Roman meanwhile was to put it lightly, a complete stressed mess. He couldn’t stop thinking that he’d get to see who his soulmate was that night and he was going a mile a minute snapping pictures of everyone in the group and everyone passing by because according to him “What if I walk by them today and don’t realize it Patton!” It took Patton the whole walk to the theater to calm Roman down with his promise that the stars wouldn’t doom Romna to be alone forever and once he met his soulmate they’d be perfect for eachother, Roman could only hope.
Both brothers arrived home just before dinner was to be served and they’re mom couldn’t stop saying how happy she was for them and that they weren’t her little baby boys anymore while their dad patted both of his sons on the back and told him he was happy for them.
After dinner they all shared a chocolate cake that their mom baked herself, then it was time for them to open the packages that came addressed to them that afternoon when the mail man arrived.

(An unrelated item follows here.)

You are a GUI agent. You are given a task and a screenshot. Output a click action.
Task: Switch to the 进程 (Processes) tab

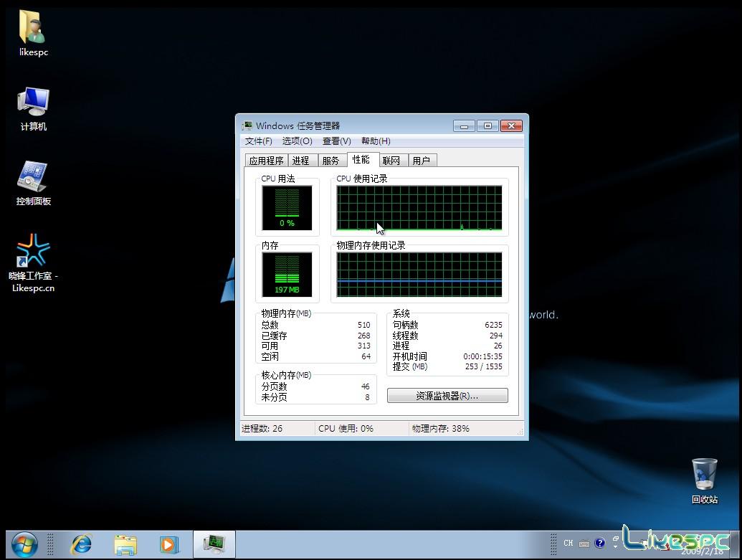302,160
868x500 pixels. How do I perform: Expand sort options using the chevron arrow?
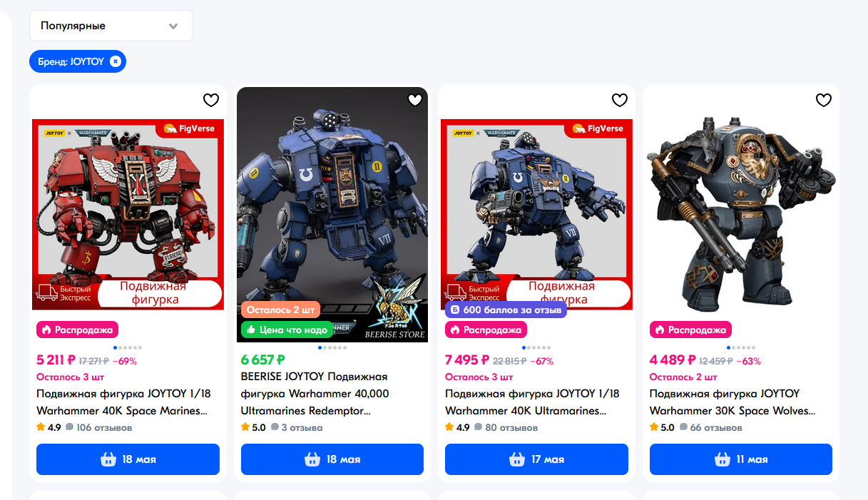(173, 26)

They all sat down in the living room, both brothers shaking in anticipation as they were handed the wrapped packages. Remus and Roman didn’t hesitate as they both messily tore off the wrapping paper then opened the lid of the boxes to find two identical frames in the box.

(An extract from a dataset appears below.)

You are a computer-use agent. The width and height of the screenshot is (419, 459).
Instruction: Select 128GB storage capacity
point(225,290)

Both twin’s hands reached down in the box and grabbed the frames which instantly lit up to reveal the pictures hidden. Remus’s picture was the selfie he and Janus took earlier that day downtown in front of a mural called while Roman’s was the cast and crew photo from the show he had closed at school a few days ago, Beauty and the Beast.
The brothers were stunned quietly as their parents began yelling happily but neither responded to the yelling.
Remus was thrilled, his best friend was his soulmate but did Janus like Remus that way? What if they weren’t meant to be? What if he ended up losing Janus as a soulmate and best friend? What if it was a mistake? Millions of questions flooded Remus’s brain all at once, and Remus had no answers.
Roman was puzzled, His soulmate had to have been in the picture but then which person in the picture was his soulmate? I couldn’t have been Patton or any of his other friends he was with that day since he took many other pictures with them that day. So that narrowed it down to at least a dozen other people in the photo, but then who was it?
— Timeskip, to the next day at school —
That morning both brothers came to school with a purpose, to talk/find their soulmate. Remus texted Janus before class to meet up at their favorite spot behind the bleachers at the football field during lunch. That is when he planned to tell Janus that he was his soulmate, until then all he could do was hope, which felt like all he had been doing lately.
Roman on the other hand was as busy as a bee playing detective trying to find out who his soulmate could be, before school and in between his classes he took selfie after selfie with the cast and crew of the recent school play but the picture in the frame remained the same picture. In fact Roman almost gave up when he was rushing to the cafeteria to meet with Patton for lunch class when suddenly someone crashed into him and knocked his phone out of his hands.
Both Roman and the person he walked into fell to the floor in the hallway with a grunt.
“Oh I’m sorry.” Roman started to gather the belongings scattered across the floor. “I wasn’t looking where-.” Silence woke up mid Roman’s sentence when he looked at the person he crashed into. Then all time seemed to fall still.
The person Roman crashed into was dressed darkly in ripped jeans and a hoodie that looked to be hand sewn, his hair was dyed purple and he had dark circles under his eyes that could have been makeup with how dark they were. The person blushed as he looked up and met Roman’s gaze and quickly scooped up his stuff and speed walked away from Roman, leaving Roman there on the floor unsure of what had just happened.
Once Roman collected him and his belongings he began walking much slower to the cafeteria checking his phone on the way. Once he finished checking his instagram notifications he decided to clear up some memory in his phone by deleting a few of the many pictures he had taken that day, trying to find his soulmate.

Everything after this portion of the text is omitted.